HALO BLORA – Beragam pesan kehidupan, termasuk tentang falsafah Pancasila, bisa disisipkan lewat kesenian, seperti kentrung.
Itu pula yang dilakukan Seniman Kentrung Blora, Zaenuri Sutrisno, ketika tampil pada pembukaan Pameran Seni bertajuk “Calligraphy Art Exhibition”, yang digelar Lembaga Seni Budaya Muslim Indonesia dengan tema “Warna dan Huruf, Lesbumi Blora Reborn” di Blora Creative Space atau Eks Gedung Nasional Indonesia (GNI), Jumat (25/10/2024).
Lelaki kelahiran 1963 itu masih menunjukkan kemahirannya. Matanya terpejam, mulutnya merapalkan kisah yang dilagukan.
Tangan kirinya memegang terbang berdiameter 40 sentimeter yang berdiri berlandaskan paha kiri.
Sedangkan tangan kanannya menabuh terbang menyesuaikan ritme kisah yang dilantunkan.
Salah satu sisipan syair yang disampaikan adalah mengingatkan kepada manusia, untuk tetap berpegangan dan menjalankan lima aturan dalam menjalankan kehidupan, yaitu Pancasila, dan bagi umat Islam melaksanakan dengan tertib ibadah salat lima waktu.

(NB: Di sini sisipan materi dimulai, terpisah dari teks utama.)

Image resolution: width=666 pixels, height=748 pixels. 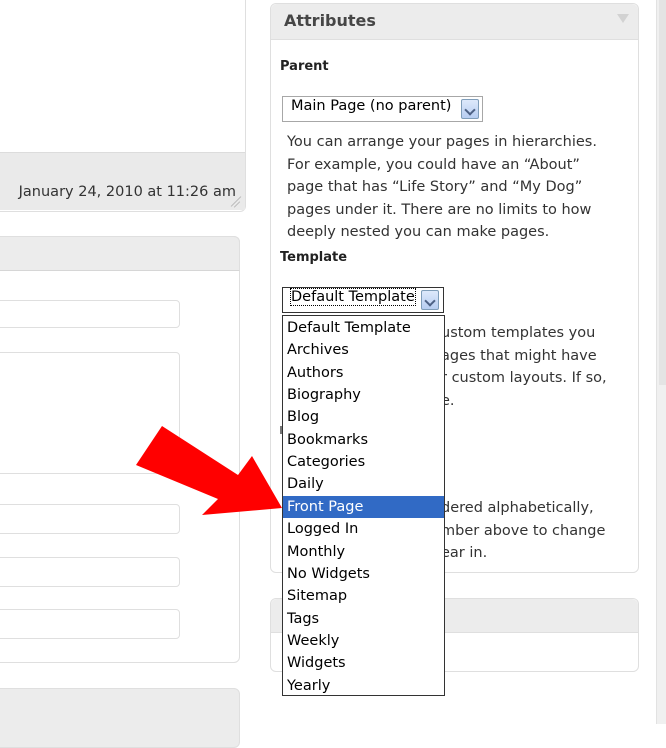 What do you see at coordinates (364, 552) in the screenshot?
I see `template-option: Monthly` at bounding box center [364, 552].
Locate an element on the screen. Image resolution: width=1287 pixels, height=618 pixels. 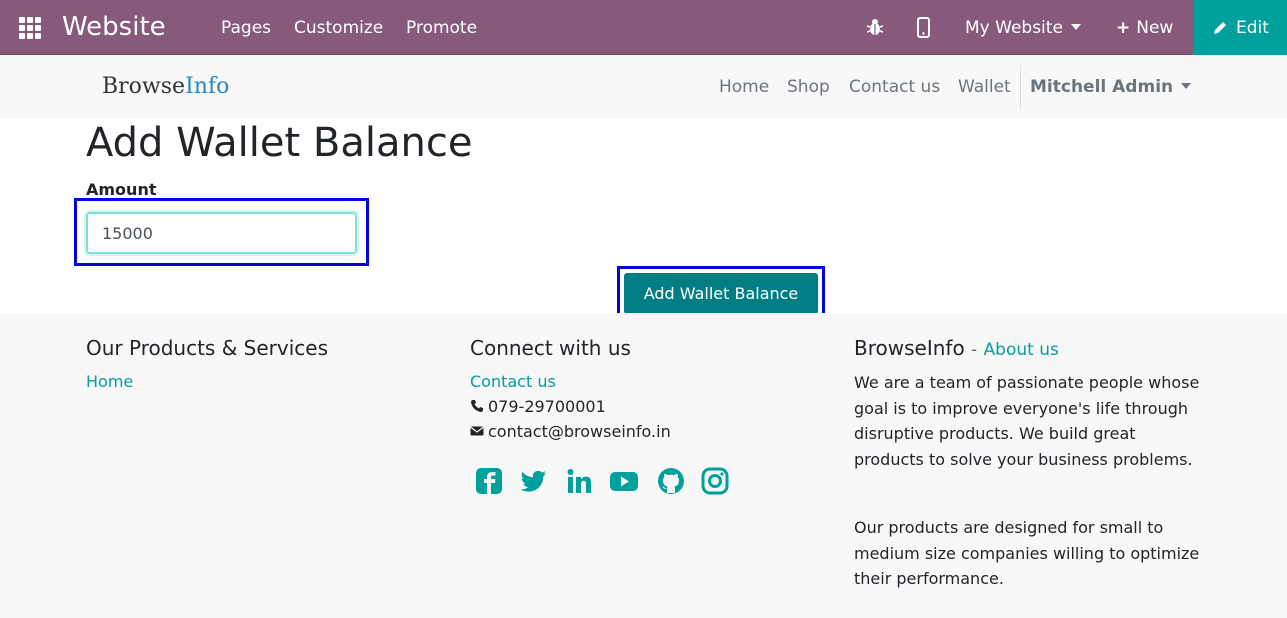
website-selector-label: My Website is located at coordinates (1014, 28).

“Jangan sampai menghilangkan Pancasila sebagai dasar negara, dan jangan sampai meninggalkan kewajiban menjalakan ibadah salat lima waktu, atau menurut agama masing-masing,” tuturnya, seperti dirilis blorakab.go.id.
Seni kentrung, menurut pandangan Zaenuri, dinilai mengandung filosofi kehidupan, yakni manusia itu harus berpegang pada lima hal.
Jika ingin selamat dunia dan akhirat, kelima hal itu tidak boleh ditinggalkan. Dia menafsirkan, kelima hal itu adalah Rukun Islam dan lima pengobat hati (tombo ati).
Zanuri Sutrisno juga menyisipkan beberapa lirik parikan yang menggelitik dan memantik tawa penonton saat ngentrung.
“Pasar Blora pasare gedhe, sesuk akeh sing bakul tempe, mangke malih kula dugekake, leren sedhela permisi ngombe,” ucapnya dalam parikan berbahasa Jawa Tengah.
Seniman Kentrung asal Desa Sendang Gayam RT 05/RW I Kecamatan Banjarejo mengaku dalam dua tahun terakhir tidak lebih dari 10 tanggapan dan berharap dirinya dibantu untuk mempromosikan.
“Mbok saya ini dibantu promosi agar laku dan ada yang nanggap kentrung. Biar tetap lestari dan dikenal generasi sekarang, saya juga perlu generasi penerus agar seni kentrung Blora tetap ada,” ujar lelaki dengan nama lengkap Muhammad Zaenuri Sutrisno.
Suami Wasi itu mengungkapkan seperangkat peralatan dan ilmu seni vokal bertutur yang digelutinya merupakan warisan dari almarhum bapaknya yang bernama Sutrisno.
Kemudian merasa terpanggil dan memiliki bakat Kentrung, maka sejak tahun 2003 dirinya mempromosikan sebagai seniman kentrung Blora.
“Sejatinya cerita yang dimainkan adalah kisah dan sejarah para nabi seperti Nabi Muhammad atau kisah Nabi Ibrahim, kemudian diselingi dengan cengkok parikan agar lebih menarik,” ujarnya.
Biasanya disuguhkan pada acara pupakan puser bayi, khitanan, tingkeban, mantenan atau acara tertentu.
“Tergantung siapa yang menanggap dan acara apa saja, tapi ini sedang sepi tanggapan, ” kata dia.
Sementara itu Vidia Bella Pradipta, siswa SMK Muhammadiyah Blora mengaku sangat kagum dan baru pertama kali melihat seni kentrung.
“Ini baru pertama kali, kagum pada Mbah Zaenuri, semoga seni kentrung tetap lestari di era teknologi, tadi saya juga buat dokumentasi akan saya tunjukkan pada teman-teman, bahkan saya bersyukur dapat kesempatan berfoto dengan Mbah Zaenuri,” kata siswa jurusan DKV yang melaksanakan PKL di Dinkominfo Blora itu. (HS-08).